The revenue cost of the tax deal is more than $800bn over the next two years, prompting commentators to call it an even bigger stimulus than the fiscal plan adopted in 2009. This is nonsense. Almost all of the forgone revenue is due to the extension of tax rates and other measures already in place. Measured against a current-policy baseline, which is the only one that counts, the net new stimulus of the largest components is zero. The deal's main innovation - and it is a good one - is the one-year payroll-tax cut, which costs something over $100bn in 2011.
The extra stimulus, correctly measured, is modest. But the deal averted the possibility - and at one point, it seemed, the likelihood - that the US Congress would become deadlocked over tax policy, and let all the tax cuts passed by the Bush administration in 2001 and 2003 expire. Democrats and Republicans, ever keen to put the country first, were happy to consider this option, if it meant gaining tactical advantage.

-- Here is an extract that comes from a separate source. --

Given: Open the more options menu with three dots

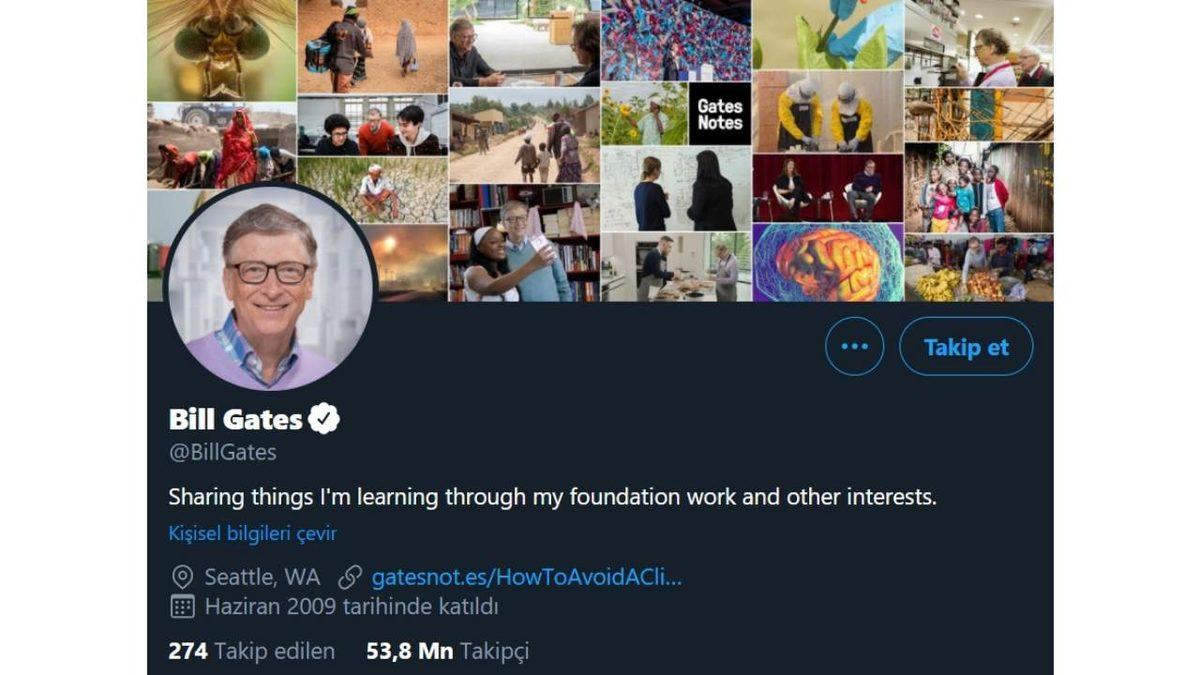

This outrageous game of chicken, pursued to the limit, would have caused an abrupt, severe and unforeseen fiscal tightening. Larry Summers, the departing head of President Barack Obama's National Economic Council, was mocked for saying that failure to reach agreement could create a second recession. He was right.
...but there's more, as the article says.
I'll be on semi-vacation for a week or so (Arizona and West Virginia, since you ask). See you on the 29th, or thereabouts. Happy Christmas to one and all.